OH, but no Gin or Scotch/Bourbon.
Ooh, OOH, I do not care for Mango, Papaya, Breadfruit, Cantaloupe (the melon family in general).  
No Cauliflower or Offal (other than Chicken Liver Patè), 
I think lastly, Anchovies TOTALLY GROSS ME OUT!  I can't even touch them , smell them , ACK!  DH loves them on his salad as well as Pizza---I'm a good wife and use tongs and hold my nose!!!


----------



## PrincessFiona60 (Feb 4, 2018)

I love Shrimp, but have developed an allergy...darn!


----------



## caseydog (Feb 4, 2018)

Kaneohegirlinaz said:


> (*CD* have you tried Prosecco? a sweet Italian sparkling wine, YUM!)



Yes, I always have Prosecco on NYE, although not all of them are sweet. I prefer a little drier Prosecco. 

CD


----------



## Kaneohegirlinaz (Feb 4, 2018)

caseydog said:


> Yes, I always have Prosecco on NYE, although not all of them are sweet. *I prefer a little drier Prosecco*.
> 
> CD



I'm with you on that one Casey.


----------



## Steve Kroll (Feb 5, 2018)

I like most foods. There really is very little I don't like.


Sea Urchin. Weird texture with a fishy flavor. I've tried it twice. It isn't something I would classify as a food "everyone else likes," though.
Caviar, although I don't dismiss all of it. I once went to a caviar tasting in Las Vegas to see if maybe there was something I was missing. I had a couple that I thought were okay. But I wouldn't go out of my way for it.
Single Malt Scotch. I've tried it and tried it, and I just don't like it. I can understand why some people would, because there is something interesting about it. But it's just not my thing.
Budget Wine (think "two buck Chuck" or Yellow Tail). I'm not as much of a wine snob as you might think. I like almost anything that's well made. But some of the budget brands just taste taste to me like wine that's been open for a week, even when you've just opened it.
Tequila. Nope. Won't drink it, even if mixed with something else.


----------



## RPCookin (Feb 6, 2018)

Steve Kroll said:


> I like most foods. There really is very little I don't like.
> 
> 
> Sea Urchin. Weird texture with a fishy flavor. I've tried it twice.
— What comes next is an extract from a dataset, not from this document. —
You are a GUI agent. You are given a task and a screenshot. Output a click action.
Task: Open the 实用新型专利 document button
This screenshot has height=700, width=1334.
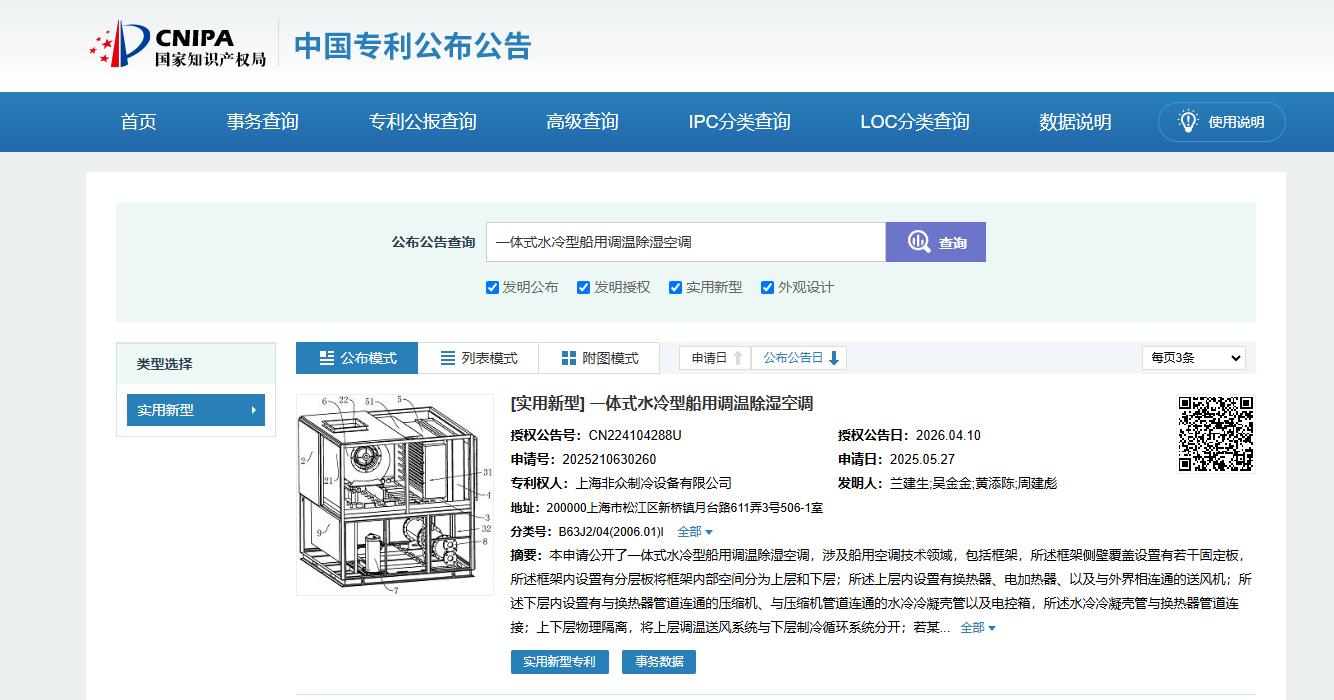(x=559, y=662)

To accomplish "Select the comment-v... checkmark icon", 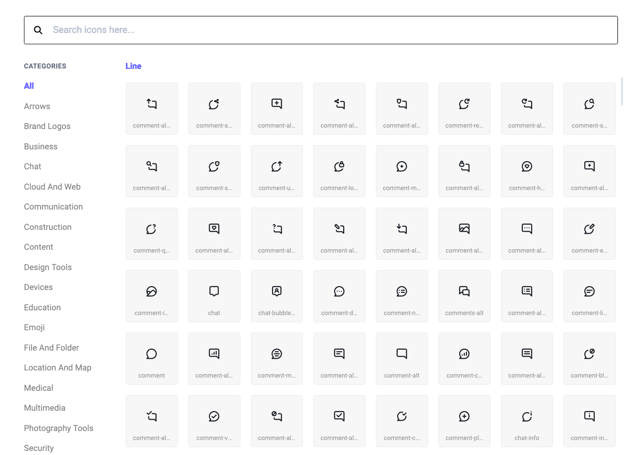I will 214,421.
It isn't something I would classify as a food "everyone else likes," though.
> ...



I would agree with all but tequila, and at one time I'd have agreed there too.  I've changed my view on that one recently.  When anyone celebrates a birthday or other occasion at the local watering hole, a shot of tequila is often obligatory.  When they break out the Patron, I find that it's not bad.  I don't even do the salt and lime with it -  it goes down smoothly with no bite.  I was pleasantly surprised.


----------



## caseydog (Feb 6, 2018)

RPCookin said:


> I would agree with all but tequila, and at one time I'd have agreed there too.  I've changed my view on that one recently.  When anyone celebrates a birthday or other occasion at the local watering hole, a shot of tequila is often obligatory.  When they break out the Patron, I find that it's not bad.  I don't even do the salt and lime with it -  it goes down smoothly with no bite.  I was pleasantly surprised.



Yeah, the problem with tequila shots is that too many people use something cheap, like Cuervo Gold. Use a Patron or Cabo Wabo silver, and it is a MUCH different experience. But, those tequilas are VERY pricey. 

Oh yeah, with a high-end tequila, no salt or lime is necessary. 

Which reminds me...

13. Gin 

CD


----------